Complement system. A cascade of around 30 plasma proteins that:

• Mark pathogens for phagocytosis (opsonisation).
• Recruit phagocytes (chemotaxis).
• Form a membrane attack complex (MAC) that lyses pathogen membranes.

Interferons. Cytokines released by virus-infected cells that signal neighbouring cells to enter an antiviral state, slowing viral spread.

The inflammatory response

Inflammation is the most visible part of the innate response. It has four cardinal signs: heat, redness, swelling and pain.

Steps.

1. Tissue damage. Pathogens or wounding trigger damaged cells and mast cells to release histamine, prostaglandins and bradykinin.
2. Vasodilation. Local blood vessels widen, increasing blood flow (heat, redness).
3. Increased capillary permeability. Plasma proteins and fluid leak into tissue, causing swelling (oedema).
4. Chemotaxis. Cytokines attract neutrophils, then macrophages, to the site of damage.
5. Phagocytosis. Pathogens are engulfed and destroyed.
6. Resolution. Macrophages clear debris. Tissue repair begins.

If infection becomes systemic, cytokines (especially IL-1) act on the hypothalamus to raise the body's setpoint, producing fever. Mild fever enhances immune cell activity and slows pathogen growth.

Worked example

A patient receives a cut on the hand. Within an hour, the area is red, warm, swollen and painful.

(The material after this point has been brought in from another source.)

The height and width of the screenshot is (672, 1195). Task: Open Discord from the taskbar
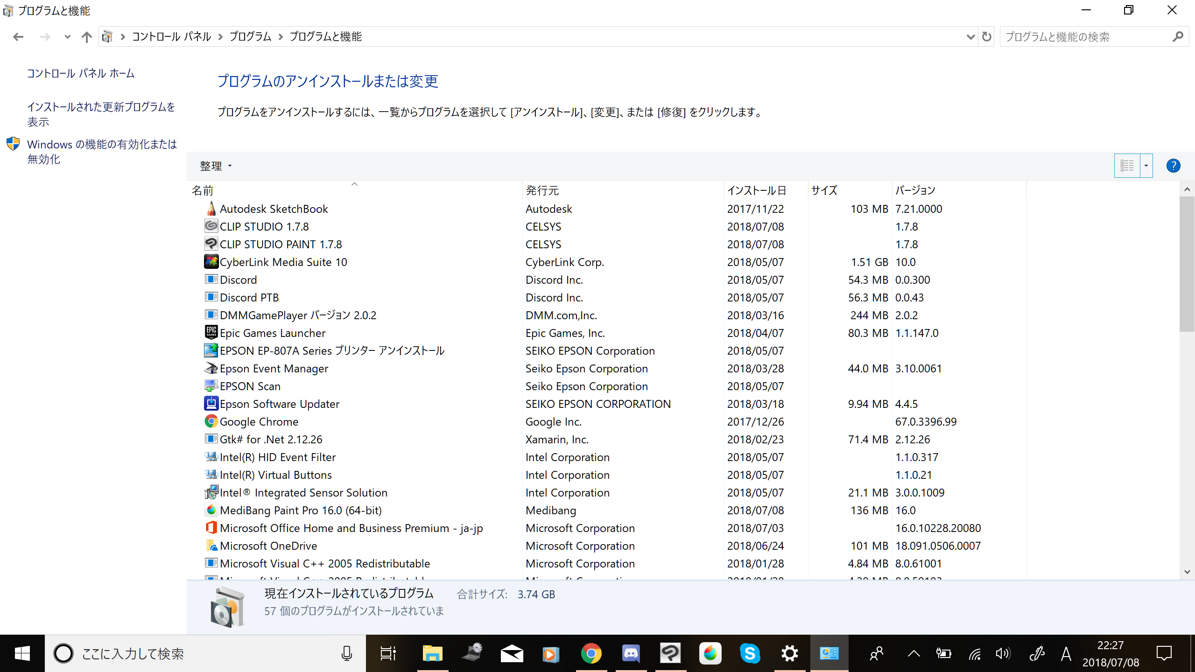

Explanation. Damaged cells and mast cells released histamine, causing vasodilation (redness, heat) and increased capillary permeability (swelling). Pain came from stretched tissue and prostaglandin sensitisation of pain receptors. Neutrophils migrated to the wound by chemotaxis and phagocytosed any bacteria entering through the cut. The inflammatory response is non-specific, meaning the response is the same regardless of pathogen type.

Common traps

Confusing innate with adaptive. Innate is fast (minutes to hours), non-specific, and lacks memory. Adaptive is slow (days), specific to one antigen, and produces memory cells.

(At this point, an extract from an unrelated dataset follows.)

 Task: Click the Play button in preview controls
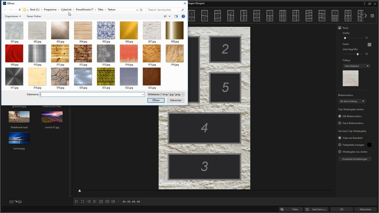pos(76,202)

Forgetting the inflammatory mediators. Markers expect histamine (the main vasodilator), prostaglandins (pain), and cytokines (signalling).

Mixing up NK cells and cytotoxic T cells. NK cells are innate, recognising reduced MHC. Cytotoxic T cells are adaptive, recognising specific antigens on MHC class I.

Saying inflammation is bad. It is protective when controlled. Chronic or systemic inflammation (sepsis) is harmful, but acute inflammation is the immune system working correctly.

In one sentence

The innate immune response uses physical, chemical and biological barriers as the first line of defence, then deploys phagocytes, natural killer cells, complement proteins and the inflammatory response as the second line, producing a fast non-specific reaction that buys time for the adaptive response to develop.